The Washington Post published an article Sunday debating whether or not forcing children to sit on Santa Claus’ lap during the Christmas season is appropriate in the #MeToo era.
Some parents say children should be allowed to opt out of photos with Santa if they feel uncomfortable, but other parents force their crying children onto Santa’s lap. (RELATED: Trump Asks 7-Year-Old If He Still Believes In Santa)
Many parents don’t see a problem with participating in what they view as an innocent tradition. But some have begun questioning the way the culture approaches photos with Santa amid the #MeToo movement and a national conversation over how to teach young children about consent and physical boundaries.
The article linked back to a blog post by Angela Chang, a mother who explained why she no longer takes her children to see Santa. She, too, invokes the #MeToo movement in her reasoning.
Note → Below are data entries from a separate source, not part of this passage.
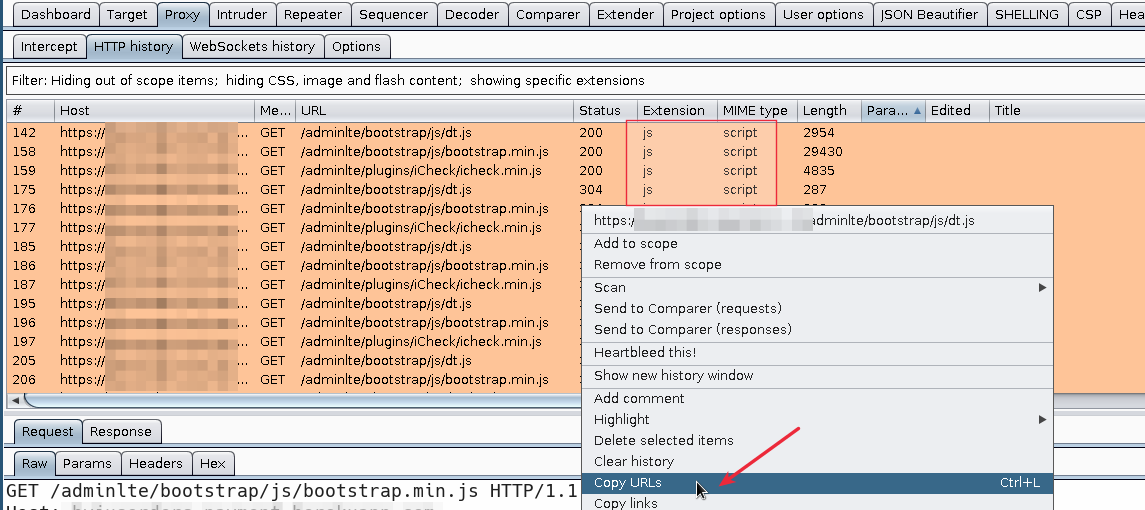Select Copy URLs in context menu
Image resolution: width=1145 pixels, height=510 pixels.
tap(627, 483)
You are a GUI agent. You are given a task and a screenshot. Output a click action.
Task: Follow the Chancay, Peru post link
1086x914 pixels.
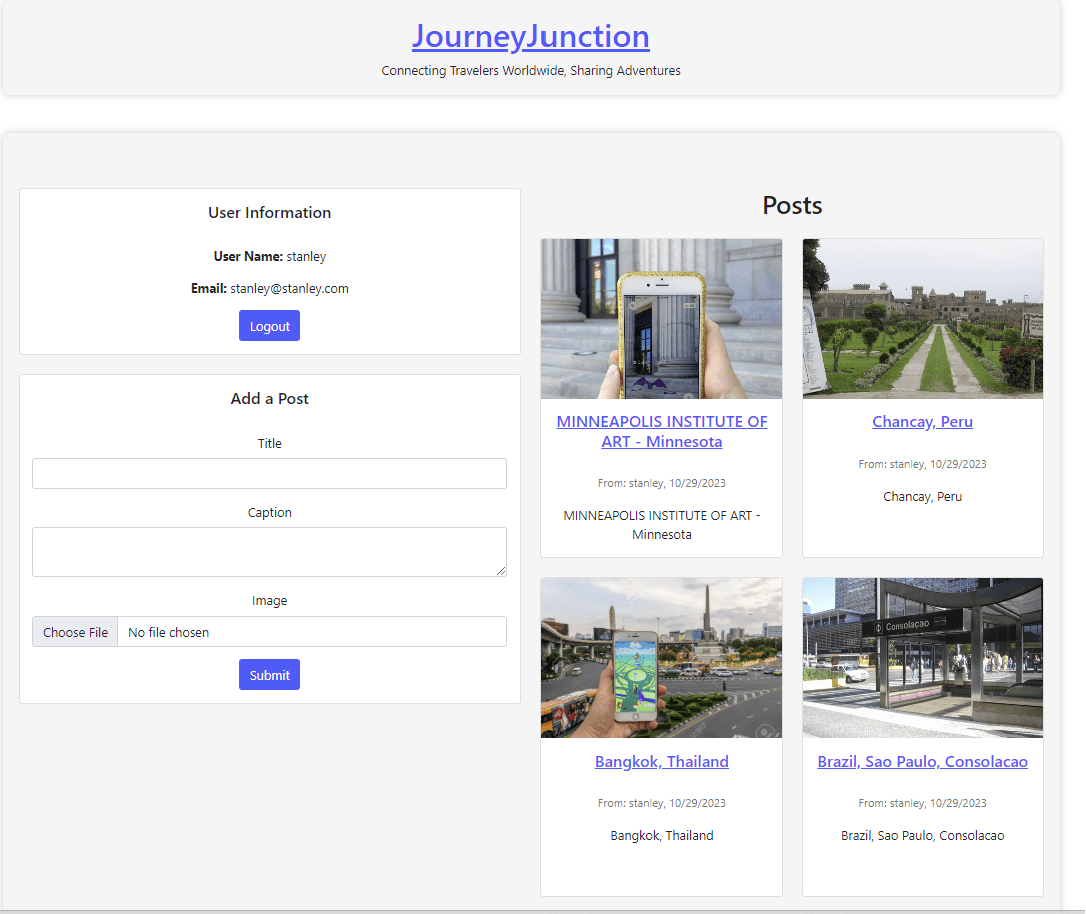click(922, 421)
“Were you paying attention a few weeks ago when #metoo took social media by storm?” Chang wrote. “You might think I’m overreacting here, but I really don’t think I am.”
Some parents indicated that the #MeToo comparison is an “overreaction.”
“For many parents, merely putting Santa in the same sentence as #MeToo is an absurd overreaction and an attempt to politicize an innocent, beloved holiday ritual,” WaPo conceded.
Meanwhile, one “Santa” quoted for the article explained how he tried to make children comfortable: making sure his hands are visible, not picking up children without the parents’ consent, and not forcing children to sit on his lap.
“We tell the Santas that you have to be extremely careful. You don’t take advantage of [being] Santa,” Tom Valent said. “I tell them from the beginning: The spirit is love and giving.”